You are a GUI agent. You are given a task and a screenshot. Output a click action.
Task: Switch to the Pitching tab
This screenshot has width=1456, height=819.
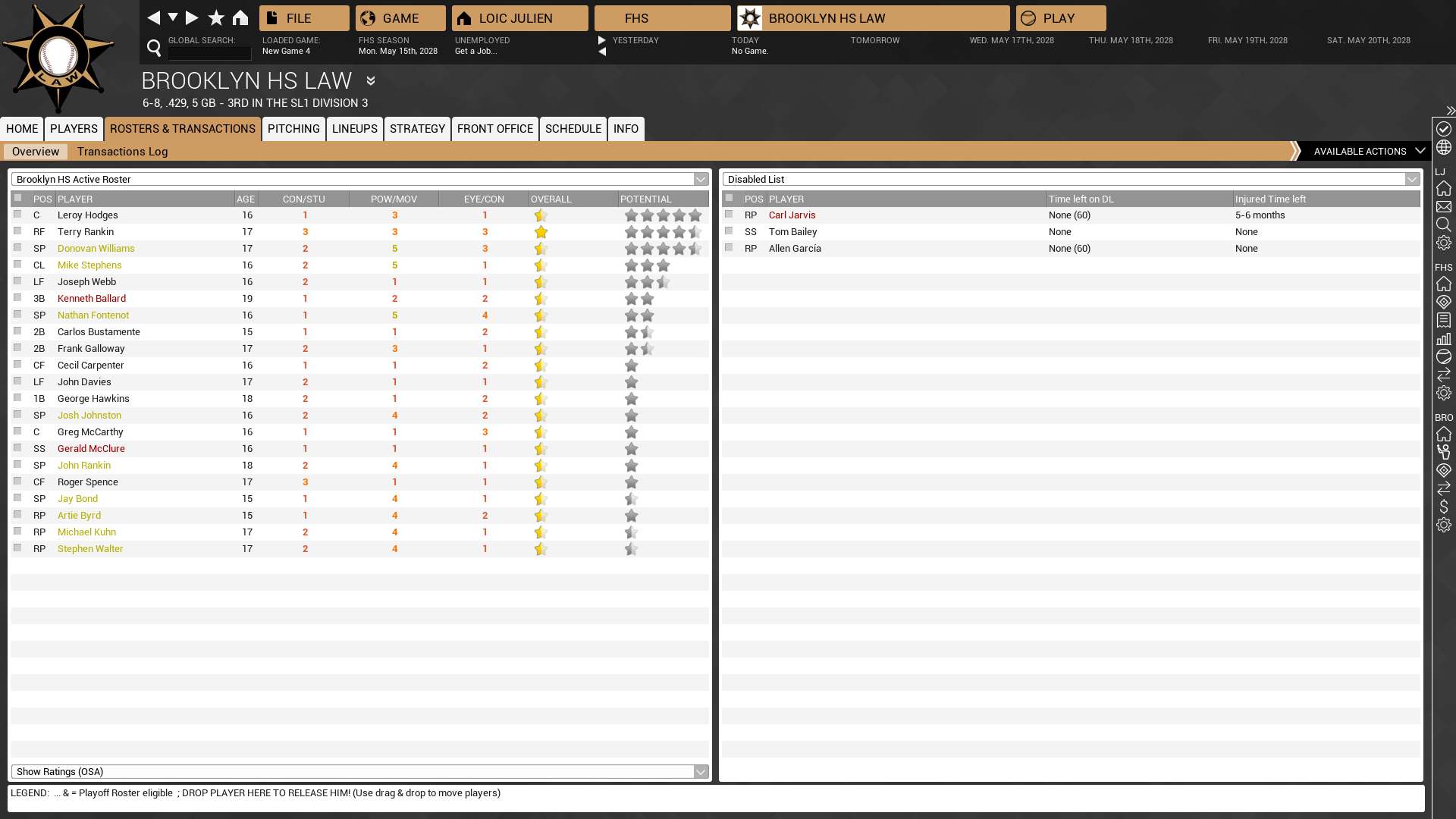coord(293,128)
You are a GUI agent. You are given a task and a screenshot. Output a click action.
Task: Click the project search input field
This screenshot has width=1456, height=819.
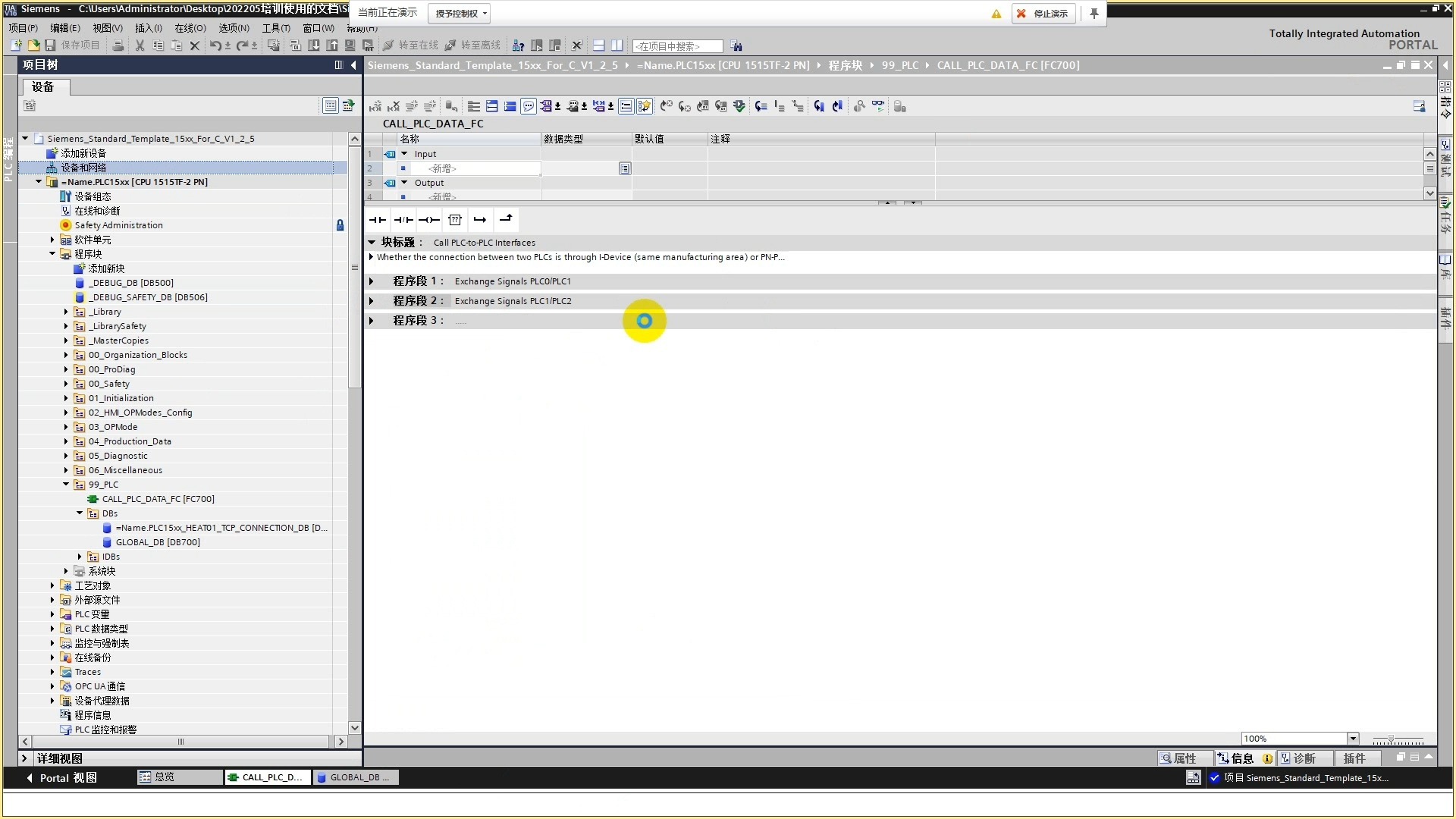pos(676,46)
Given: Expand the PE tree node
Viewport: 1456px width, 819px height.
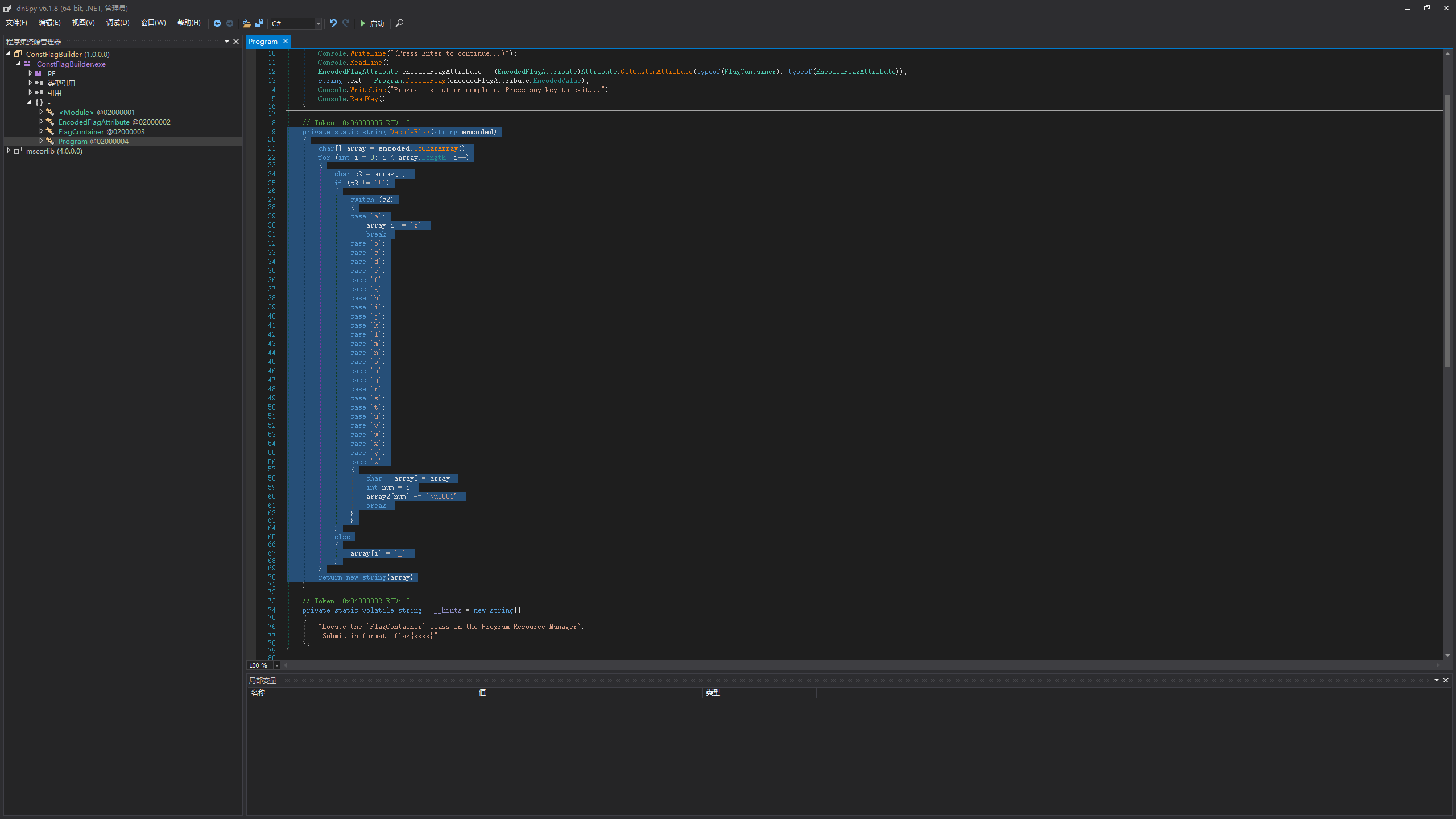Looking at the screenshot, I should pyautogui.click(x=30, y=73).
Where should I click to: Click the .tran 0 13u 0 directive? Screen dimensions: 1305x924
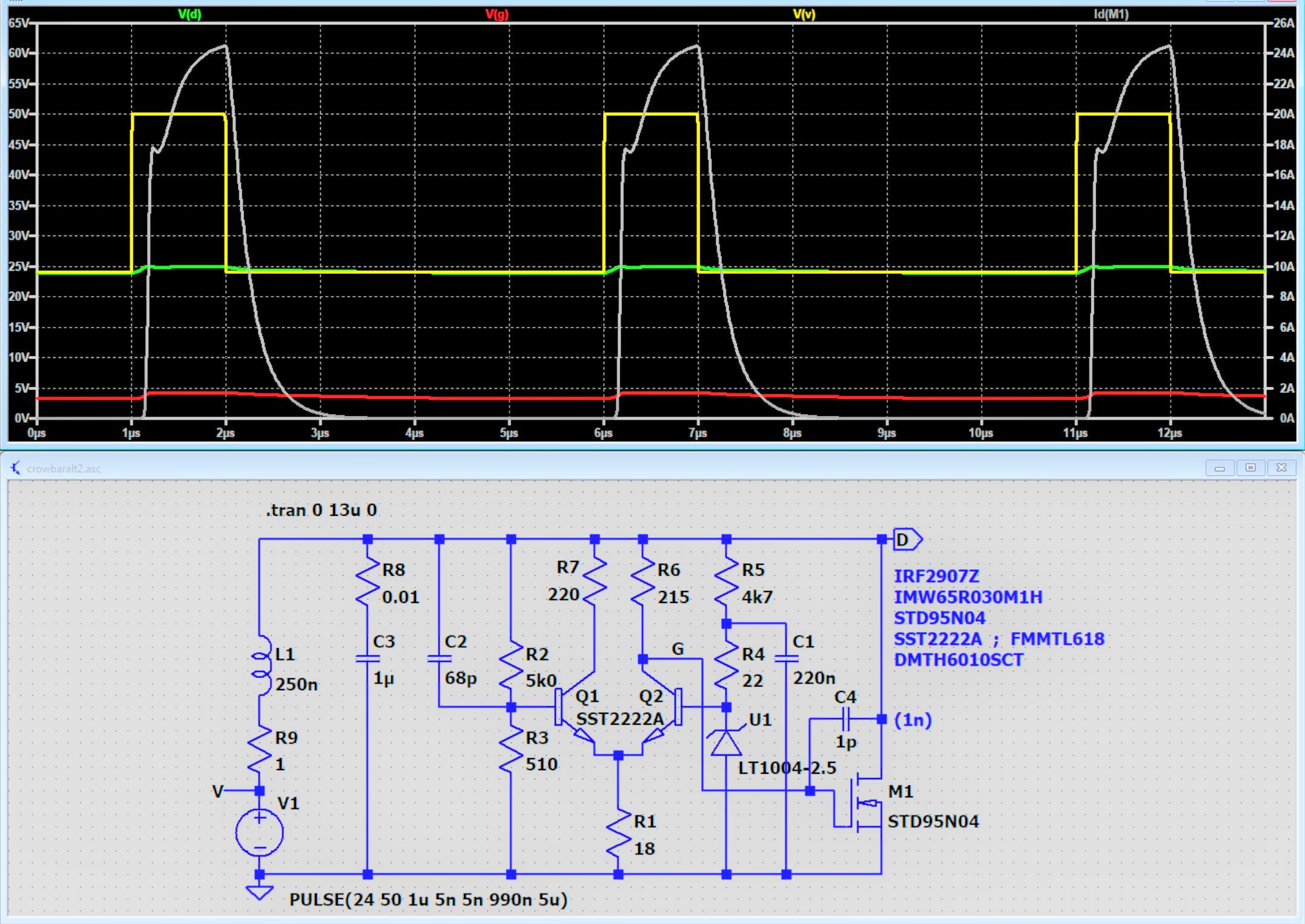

____________________

# Exercise brief
The expected output is the whole listing, word for word, minus its pictures.

# Worked solution
You are a GUI agent. You are given a task and a screenshot. Output a click action.
Task: Switch to the Pitching tab
This screenshot has width=1456, height=819.
coord(293,128)
You are a GUI agent. You are given a task and a screenshot. Output a click action.
Task: Click the project search input field
This screenshot has width=1456, height=819.
pos(676,46)
Given: Expand the PE tree node
Viewport: 1456px width, 819px height.
Looking at the screenshot, I should pyautogui.click(x=30, y=73).
Where should I click to: Click the .tran 0 13u 0 directive? Screen dimensions: 1305x924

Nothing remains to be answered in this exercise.